Start of Block
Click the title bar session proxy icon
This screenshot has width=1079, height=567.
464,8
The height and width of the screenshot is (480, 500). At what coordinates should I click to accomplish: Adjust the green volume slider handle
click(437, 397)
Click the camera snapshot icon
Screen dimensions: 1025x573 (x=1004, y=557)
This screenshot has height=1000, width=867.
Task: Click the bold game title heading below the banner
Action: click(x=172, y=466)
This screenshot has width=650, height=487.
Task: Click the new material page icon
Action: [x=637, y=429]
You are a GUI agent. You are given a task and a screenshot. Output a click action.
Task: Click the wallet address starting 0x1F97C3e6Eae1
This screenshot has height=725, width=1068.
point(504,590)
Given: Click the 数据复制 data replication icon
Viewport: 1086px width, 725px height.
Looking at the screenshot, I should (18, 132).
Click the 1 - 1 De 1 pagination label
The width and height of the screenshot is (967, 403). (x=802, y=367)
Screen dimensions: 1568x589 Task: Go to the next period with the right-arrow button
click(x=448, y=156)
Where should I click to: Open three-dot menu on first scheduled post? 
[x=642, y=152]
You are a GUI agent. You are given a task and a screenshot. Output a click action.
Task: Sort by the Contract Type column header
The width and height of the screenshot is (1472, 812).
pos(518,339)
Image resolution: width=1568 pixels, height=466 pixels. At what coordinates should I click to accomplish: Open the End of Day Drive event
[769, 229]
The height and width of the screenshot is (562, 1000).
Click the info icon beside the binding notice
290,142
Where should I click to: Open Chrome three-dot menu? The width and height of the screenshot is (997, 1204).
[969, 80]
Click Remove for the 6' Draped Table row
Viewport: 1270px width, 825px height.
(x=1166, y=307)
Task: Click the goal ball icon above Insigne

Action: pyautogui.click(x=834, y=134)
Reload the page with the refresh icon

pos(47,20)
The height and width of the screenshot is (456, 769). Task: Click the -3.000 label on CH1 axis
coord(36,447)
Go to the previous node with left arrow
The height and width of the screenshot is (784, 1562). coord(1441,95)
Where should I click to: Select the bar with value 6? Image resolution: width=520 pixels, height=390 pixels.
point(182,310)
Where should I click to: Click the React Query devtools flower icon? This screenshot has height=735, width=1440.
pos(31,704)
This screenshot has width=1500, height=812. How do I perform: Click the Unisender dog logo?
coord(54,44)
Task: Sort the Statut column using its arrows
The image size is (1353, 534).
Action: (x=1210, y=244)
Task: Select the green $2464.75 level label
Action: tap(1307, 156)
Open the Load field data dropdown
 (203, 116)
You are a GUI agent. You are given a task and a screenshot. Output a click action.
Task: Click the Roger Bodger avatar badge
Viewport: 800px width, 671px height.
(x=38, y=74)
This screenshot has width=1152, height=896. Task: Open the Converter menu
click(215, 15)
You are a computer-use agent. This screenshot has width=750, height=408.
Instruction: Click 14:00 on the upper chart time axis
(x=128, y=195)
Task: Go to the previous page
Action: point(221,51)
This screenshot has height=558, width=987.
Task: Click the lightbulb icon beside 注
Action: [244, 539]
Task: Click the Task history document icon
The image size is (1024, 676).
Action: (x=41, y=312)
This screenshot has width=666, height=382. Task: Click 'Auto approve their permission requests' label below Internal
End of Block
Task instructions: The answer must be a single number: the count of lines in the entries above that contain "column".

Completed exercise: 2